Non essendoci nella Ctu verifica sull’accordo tra le parti, non si può provvedere alle spese
La Consulta evidenzia che in tale tipo di procedimento, il Giudice regola le spese quando la fase dell’accertamento tecnico chiude il contenzioso in ragione dell’accordo delle parti, espresso o tacito. Nel procedimento 696 bis cpc, invece, questa verifica da parte del Giudice, riguardo l’accordo delle parti sull’esito dell’accertamento peritale non è prevista, e ciò giustifica che in nessun caso si possa provvedere sulle spese processuali.

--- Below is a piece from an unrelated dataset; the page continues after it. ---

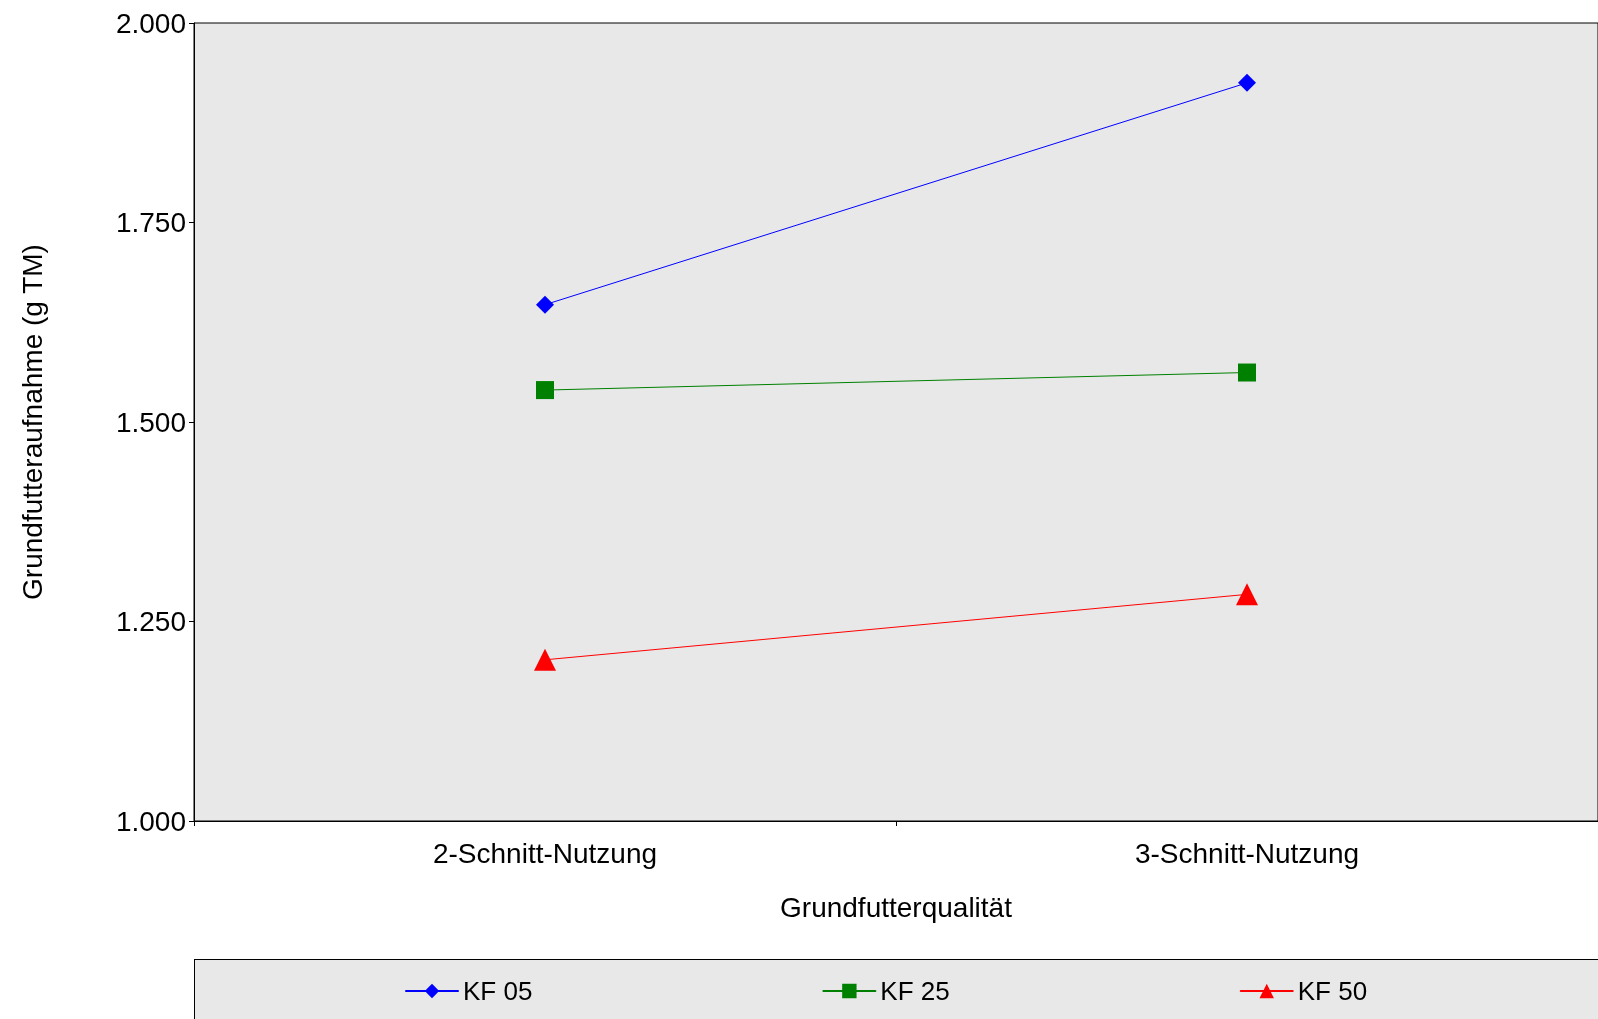  I want to click on legend-label: KF 25, so click(915, 991).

“Con riferimento alla consulenza tecnica preventiva introdotta come condizione di procedibilità della domanda di risarcimento del danno derivante da responsabilità sanitaria, il differimento della regolamentazione delle spese processuali, comprensive delle spese della consulenza tecnica, all’esito del giudizio di merito avente ad oggetto la pretesa risarcitoria, è giustificato e non crea un ostacolo, eccessivo e rigido, che possa pregiudicare il diritto alla tutela giurisdizionale” sentenzia dunque la Consulta, rilevando infine come “il legislatore goda di un’ampia discrezionalità nella conformazione degli istituti processuali, incontrando il solo limite della manifesta irragionevolezza o arbitrarietà delle scelte compiute.
Tale limite viene superato esclusivamente qualora emerga un’ingiustificabile compressione del diritto di agire, mediante l’imposizione di oneri o modalità tali da rendere impossibile o estremamente difficile l’esercizio del diritto di difesa o lo svolgimento dell’attività processuale”.